Currently, the decentralized financial system is primarily offering variable rate annuities. However, the ability to structure yield into fixed rates will come in the form of locked collateral with maturity on repayments, or bonds, as well as fixed rate yields with no maturity, or annuities. We don’t believe this to be a novel idea & we believe naturally that these types of products will come to DeFi over time. However, the types of derivatives & complexity reduction in financial planning you’ll be able to structure and implement with the existence of fixed yield in smart contracts will be mind blowing to traditional financial markets. Learn more.
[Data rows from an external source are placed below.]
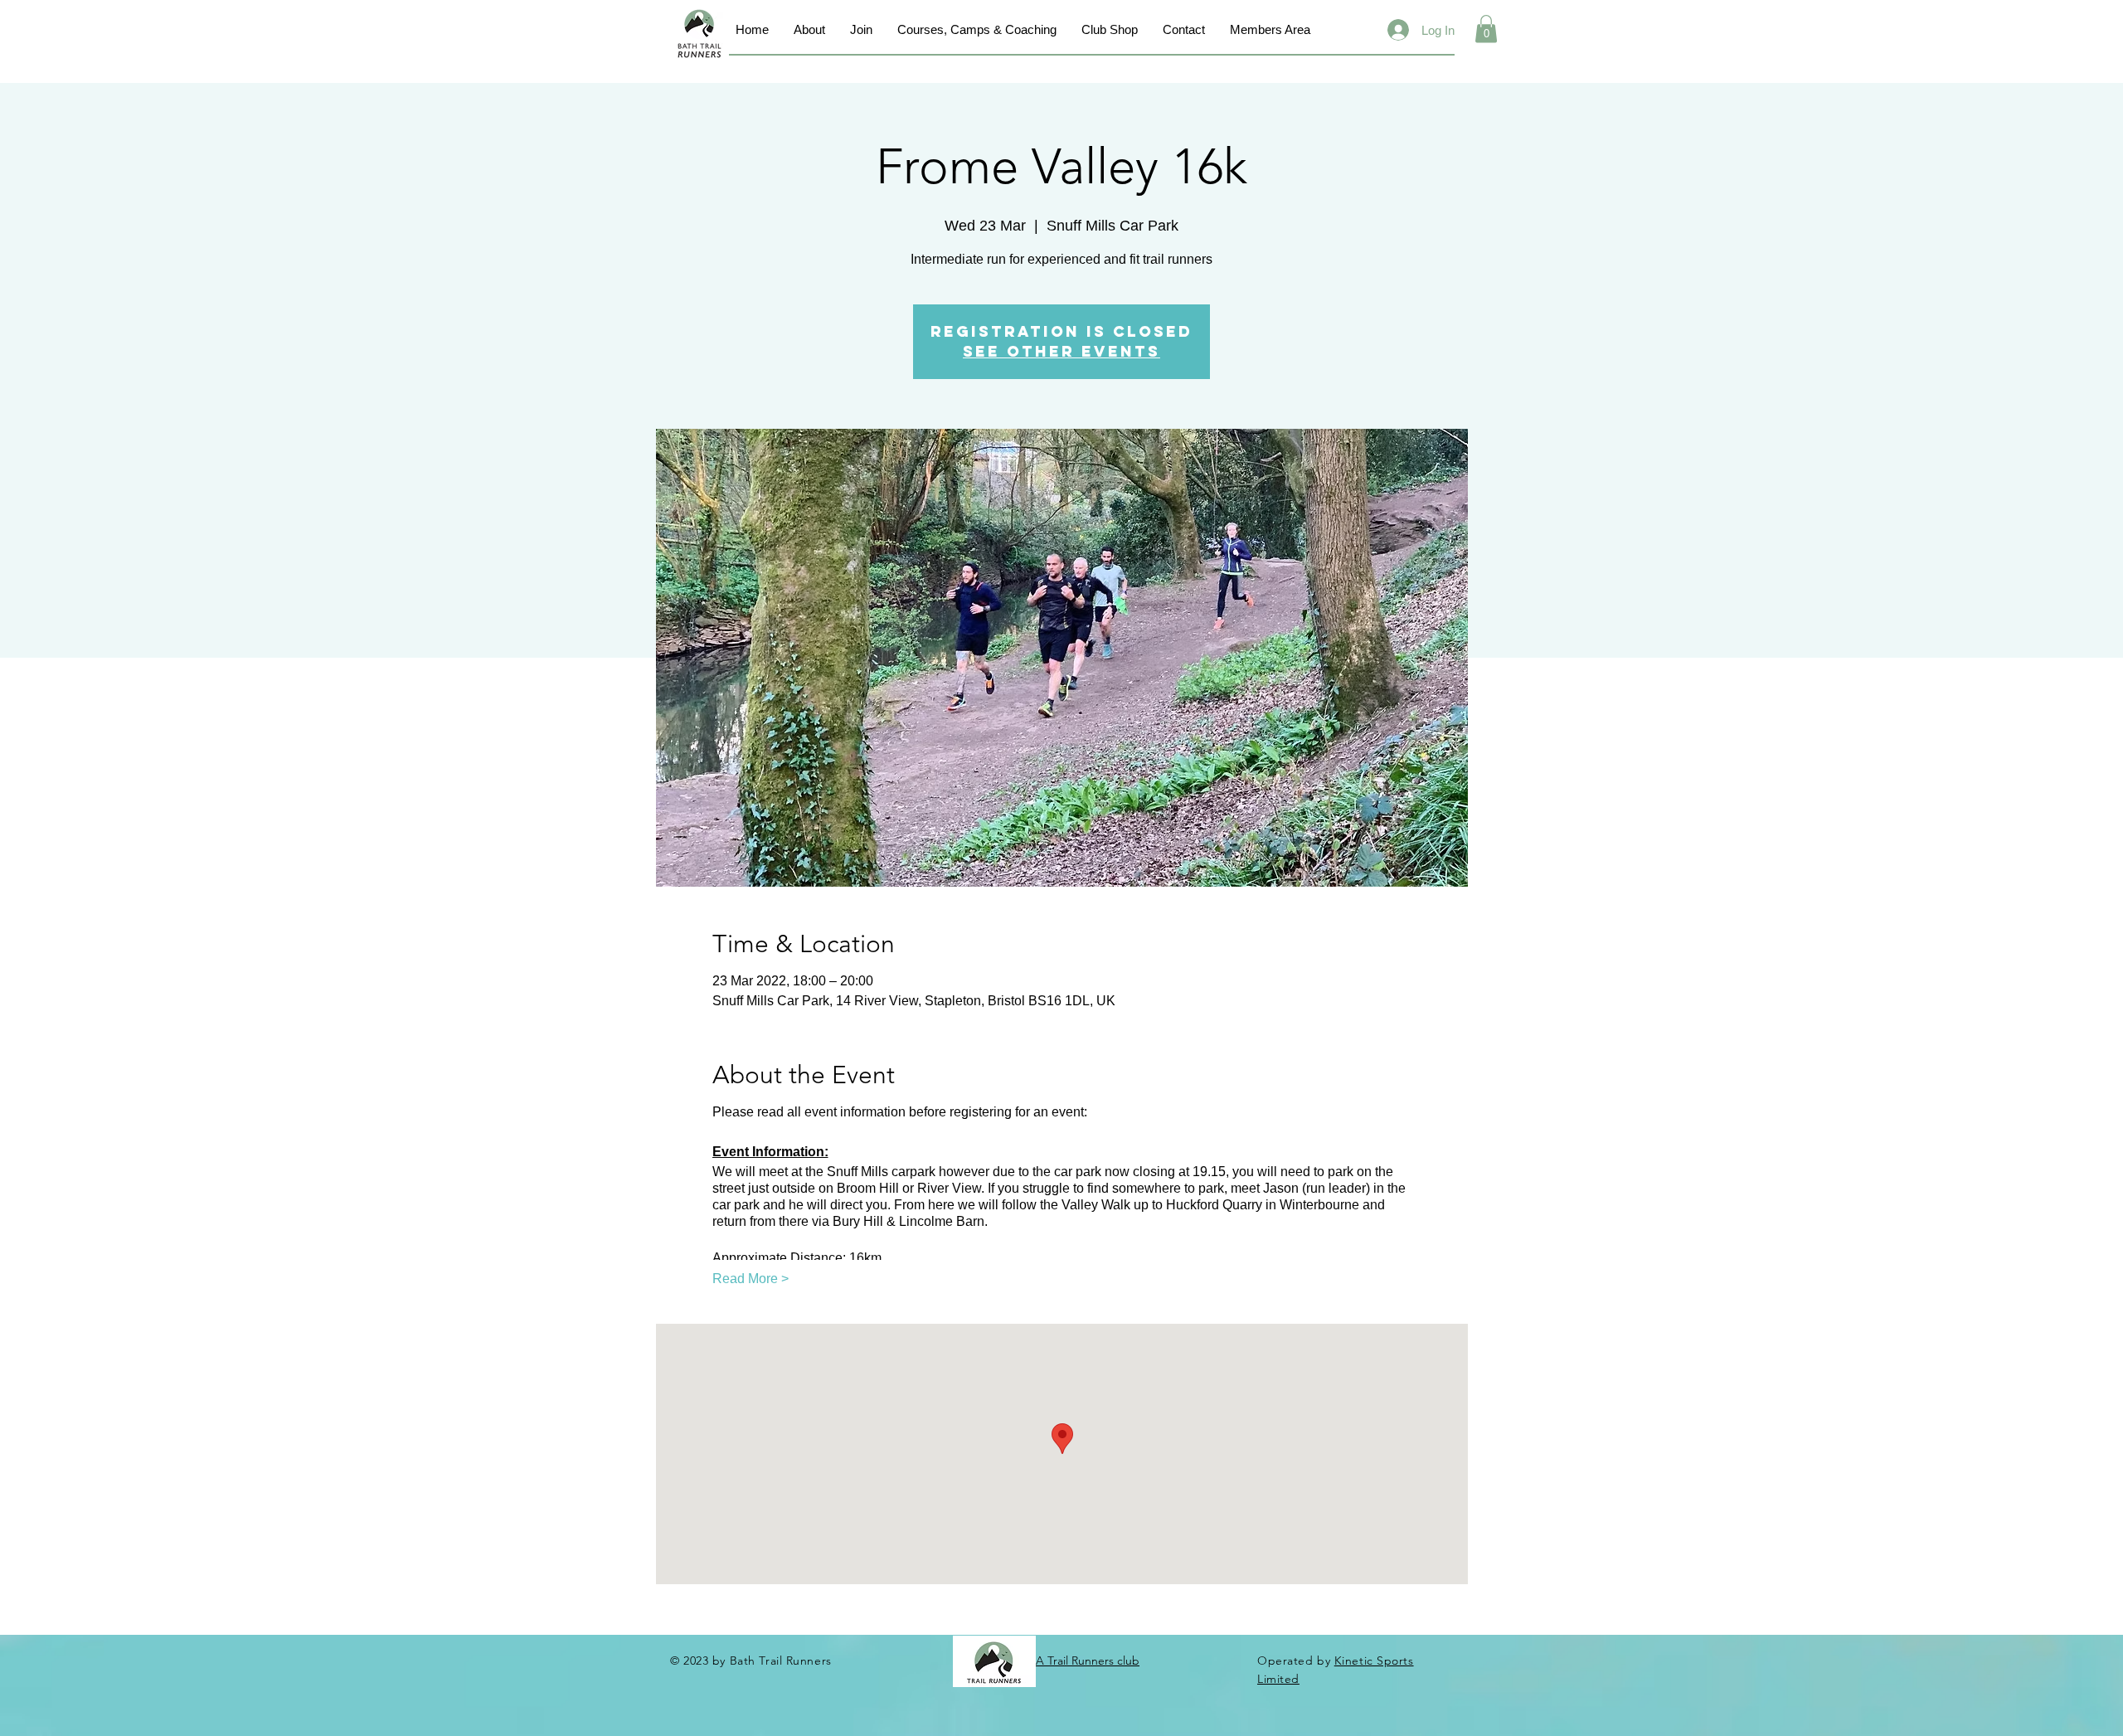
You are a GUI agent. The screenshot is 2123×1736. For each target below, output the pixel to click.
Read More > (750, 1279)
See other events (1061, 351)
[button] (1486, 28)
Market Price Exposure Risk Mitigation using tranched volatility derivatives.
The SMART Alpha bonds will not be structured via traditional yield tranches but instead with various levels of market price exposure, which we will call risk ramps. The idea is that every bucket or tranche of price exposure does not need to be flat across the entire risk curve, meaning the first $100 of price exposure does not need to deserve the same upside and downside volatility. This is similar to having fractional ownership but with different risk/reward for the fractions. Learn more.
Yield Farming is the first mechanism delivering initial $BOND token distribution to the community. This contract will hold 8% of the total supply and will be distributed to community members who stake DAI, USDC, & sUSD. This is only phase one of Liquidity Mining.
Phase two is the Liquidity Mining Incentivization Program. This initiative will be granted 20% of the total supply (2,000,000 $BOND tokens) and each epoch will have 20,000 $BOND tokens to start. This will last 100 weeks.
1. Stake Stablecoins (DAI/USDC/sUSD) and earn $BOND. 2. Provide liquidity on Uniswap w/ earned $BOND and USDC. 3. Get LP tokens & stake them on #BarnBridge. 4. Earn $BOND rewards for staking LP tokens.